THE SHIPPING NEWS —** — Kevin Spacey, Julianne Moore, Judi Dench, Scott Glenn, Rhys Ifans, Jason Behr, Pete Postlethwaite, Gordon Pinsent, Cate Blanchett; rated R (profanity, violence, brief sex, rape, vulgarity, brief gore, brief partial nudity); Century Theatres 16.The third time is definitely not the charm for director Lasse Hallstrom.
The Swedish-born filmmaker made his first big splash with the 1986 charmer "My Life as a Dog," adapted from the Reidar Jonsson novel. In the years that followed, he's made a living off repeating the same formula: adapting best-sellers into movies with all-star casts and then expecting both Oscars and box-office bucks to follow.
And while that may have worked with 1999's "The Cider House Rules," last year's "Chocolat" was less successful. And now, "The Shipping News" looks to be the least of these, both artistically and commercially.
Despite coming from the highly regarded Pulitzer Prize-winning novel by Annie Proulx, the film is a generally unappealing drama that feels as icy as its setting — and one that seems to miss the point of the story.
The title refers to a local newspaper that may present a prime opportunity for New York ink-setter Quoyle (Kevin Spacey, sporting red hair).
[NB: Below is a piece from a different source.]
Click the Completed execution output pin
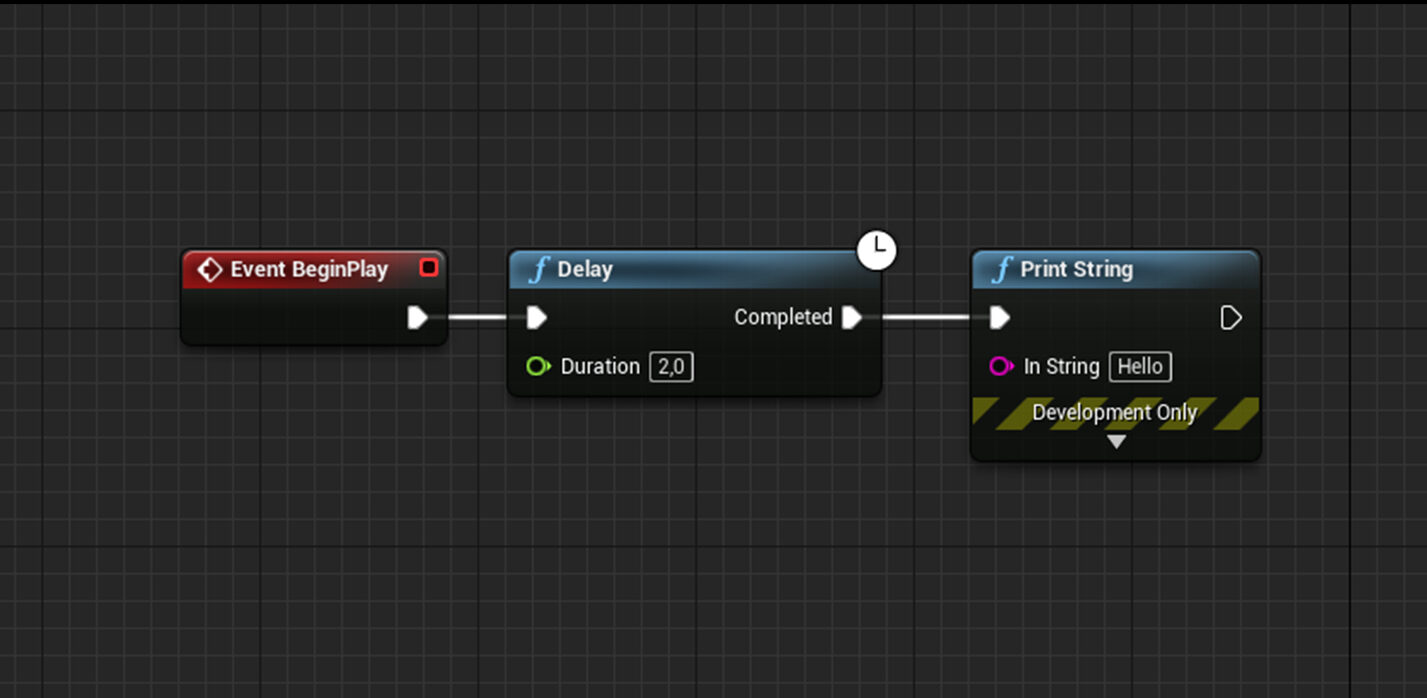Image resolution: width=1427 pixels, height=698 pixels. (851, 318)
And it's one he's likely to take, especially after some recent tragedies — the suicide of his parents and the tragic death of his unfaithful wife (Cate Blanchett, in a brief supporting turn).
Suddenly left to take care of his daughter alone, Quoyle turns to his recently arrived Aunt Agnis (Judi Dench), who recommends that he return to his ancestral home, a tiny fishing village on the coast of Newfoundland.
There, he finds employment at the Gammy Bird, where he is supposed to report on the comings and goings of boats. He also finds love with a widow, Wavey Prowse (Julianne Moore) but only after long-standing family secrets threaten to destroy everything.
Screenwriter Robert Nelson Jacobs' adaptation is rather episodic. As a result, Hallstrom never seems to gain a firm footing with the material, which wavers between drama, odd dark humor and even fantasy, and none of it really works.
This really isn't Spacey's finest hour, either. Playing a simpleton, he's never really convincing or sympathetic. However, he does get strong support from co-stars Dench, Moore and Scott Glenn, the latter playing the paper's hard-headed owner and editor.
"The Shipping News" is rated R for occasional use of strong profanity, violence (drunken vandalism, as well as some group violence), brief sex (done for laughs), a brief and fairly discreet scene depicting rape, use of some crude slang terms, brief gore and brief partial female nudity. Running time: 111 minutes.